YOUR TASK ▸
Once the line containing "This screenshot has width=1080, height=590." is found in the entries below, reproduce it and every line after it, stopping at and including the line containing "Click the Giá nhà column header"; reproduce nothing else, and keep each line exact.

SUPPLIED RECORDS ▸

Start of Block

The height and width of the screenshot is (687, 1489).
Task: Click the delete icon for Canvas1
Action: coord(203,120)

End of Block
Start of Block

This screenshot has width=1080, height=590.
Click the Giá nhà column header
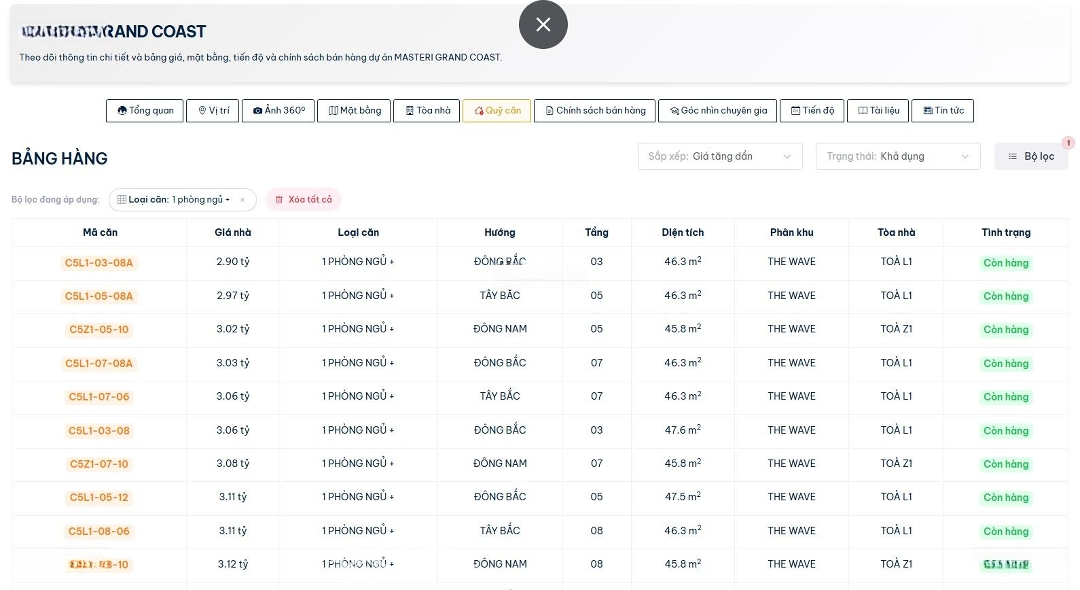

End of Block
Start of Block

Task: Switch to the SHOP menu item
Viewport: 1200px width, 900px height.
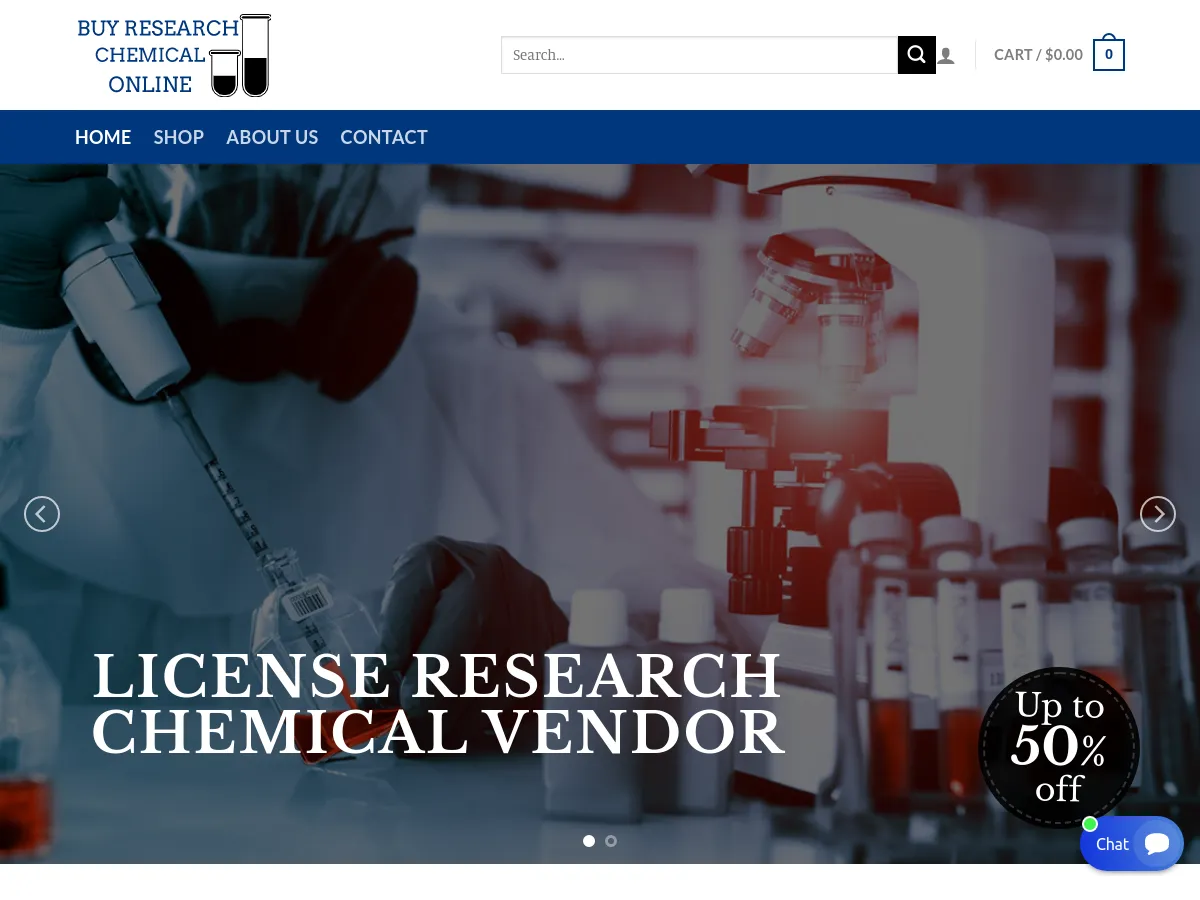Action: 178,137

End of Block

OUTPUT OF THE EXERCISE ▸
This screenshot has width=1080, height=590.
Click the Giá nhà column header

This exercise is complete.